Education About Asia is an international teaching journal created to inform teachers and undergraduate professors, published by the Association for Asian Studies. Louise Nayer, Professor of English at City College of San Francisco, served as the reviewer for Mortenson’s book.
Mortenson “wanted desperately to reach the summit of K2 in Pakistan’s Karakoram mountain range to memorialize his sister, Christa, by leaving her necklace at 28,267 feet…Though he did not make it to the top, her kind spirit and life of struggle guided him. When he was found, near death, and brought to the village of Korphe, he witnessed the extreme poverty and grave medical problems of the villagers. These villagers, who had next to nothing, gave him endless attention, food, and drink,” Nayer writes.

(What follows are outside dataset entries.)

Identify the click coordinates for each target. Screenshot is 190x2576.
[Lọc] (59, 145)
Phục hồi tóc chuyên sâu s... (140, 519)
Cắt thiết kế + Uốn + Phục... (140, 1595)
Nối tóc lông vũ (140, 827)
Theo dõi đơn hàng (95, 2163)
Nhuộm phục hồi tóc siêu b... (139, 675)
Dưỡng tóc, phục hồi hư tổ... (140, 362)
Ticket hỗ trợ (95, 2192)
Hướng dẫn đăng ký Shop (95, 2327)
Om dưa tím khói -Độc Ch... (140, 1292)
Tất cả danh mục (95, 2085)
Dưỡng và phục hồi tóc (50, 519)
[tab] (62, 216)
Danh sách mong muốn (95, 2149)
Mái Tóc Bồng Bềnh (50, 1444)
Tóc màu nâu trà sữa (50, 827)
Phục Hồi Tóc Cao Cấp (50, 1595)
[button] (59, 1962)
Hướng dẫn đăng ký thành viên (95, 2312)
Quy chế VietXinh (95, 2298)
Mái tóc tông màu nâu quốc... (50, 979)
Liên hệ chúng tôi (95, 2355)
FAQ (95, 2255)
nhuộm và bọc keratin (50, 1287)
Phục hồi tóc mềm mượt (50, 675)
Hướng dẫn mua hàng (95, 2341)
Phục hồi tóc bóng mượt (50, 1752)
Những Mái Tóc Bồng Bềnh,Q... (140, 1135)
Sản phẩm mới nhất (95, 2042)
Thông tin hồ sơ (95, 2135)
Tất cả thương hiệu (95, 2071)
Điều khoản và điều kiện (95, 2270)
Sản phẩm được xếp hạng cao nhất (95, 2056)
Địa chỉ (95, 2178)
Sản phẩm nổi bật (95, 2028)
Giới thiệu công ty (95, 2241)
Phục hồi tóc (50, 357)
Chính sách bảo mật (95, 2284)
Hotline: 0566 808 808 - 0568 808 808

Mortenson’s book, co-written with David Oliver Relin, describes his personal journey and how he kept his promise to build a school in the village, the first of many educational opportunities he has created in this part of the world.
“Three Cups of Tea can be successfully used in both high school and college English and history classes,” Nayer said.

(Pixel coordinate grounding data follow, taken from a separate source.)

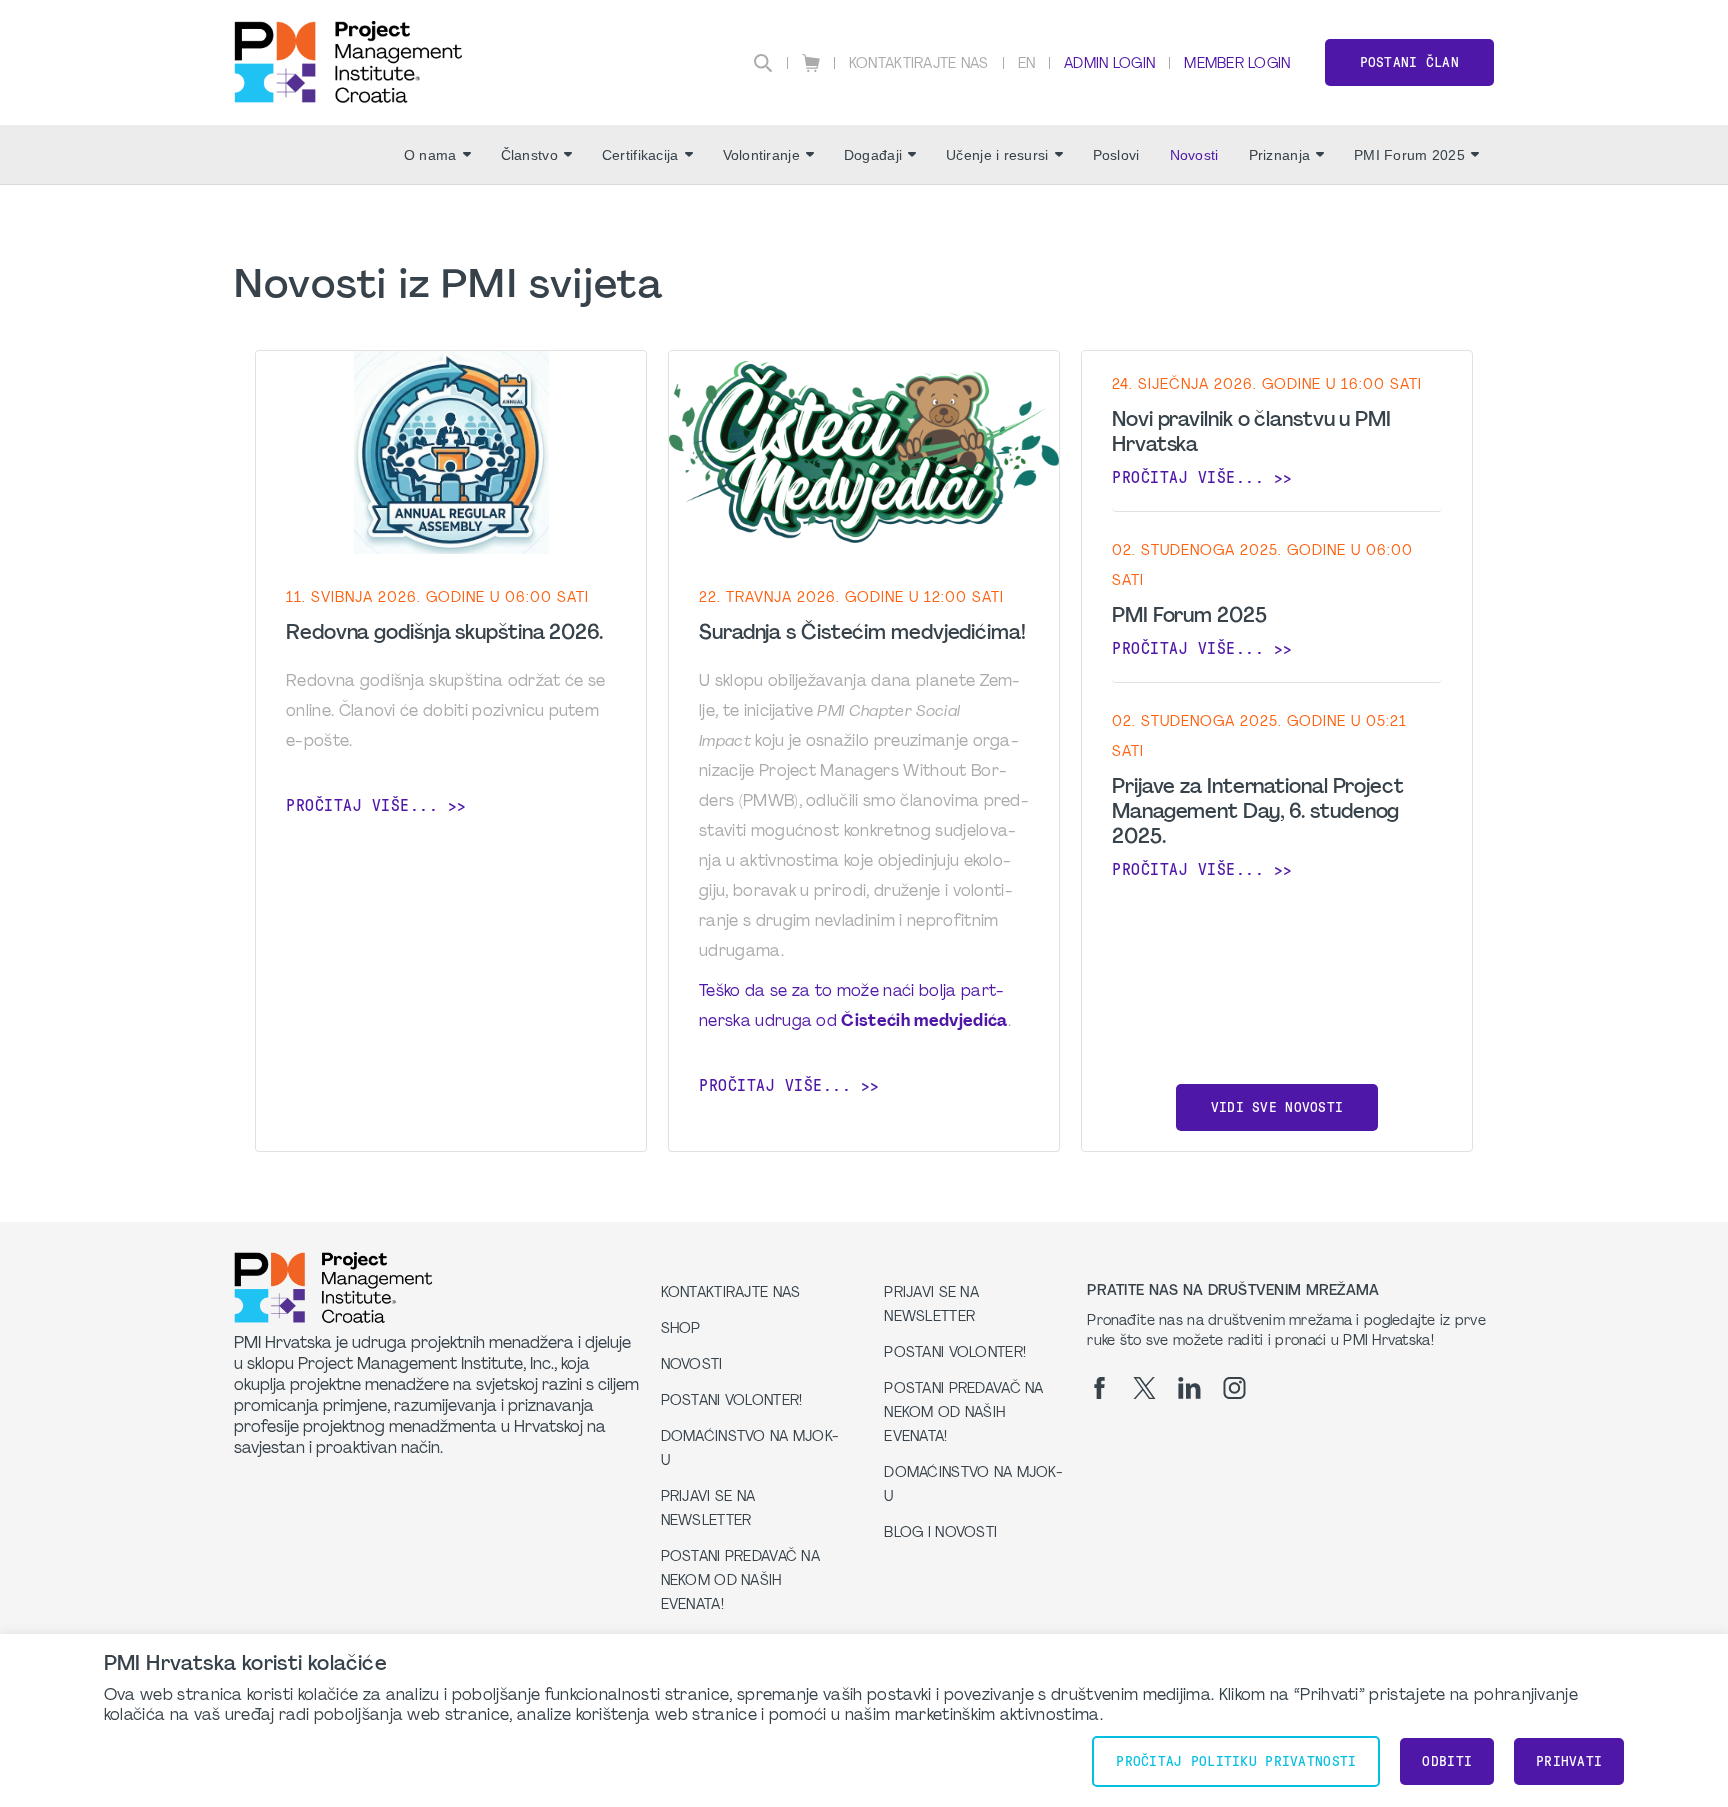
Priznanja (1280, 155)
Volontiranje (761, 155)
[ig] (1234, 1388)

Last year, the book moved students at Girls Preparatory School to raise nearly $60,000 in one week to build a new school for girls in Pakistan. “I congratulate GPS for assisting in internationalizing our community through sponsoring this acclaimed author. I am delighted as well to discover that other area schools are having students read Mortenson’s book.”
Students in Charles Newell’s Advanced Placement English Course at Notre Dame High School read Three Cups of Tea over the summer. Eleanor Thompson, a junior in the class, said the book appealed to a large range of students because of the message.
“It shows that anyone can make a difference in our world. I enjoyed this book and was moved by what Greg Mortenson has accomplished for the children of Pakistan and Afghanistan. Mortenson’s building of schools gave these children a chance, the chance for an education and a bright future of peace that comes with the knowledge, tolerance, and understanding of different nations,” Thompson said.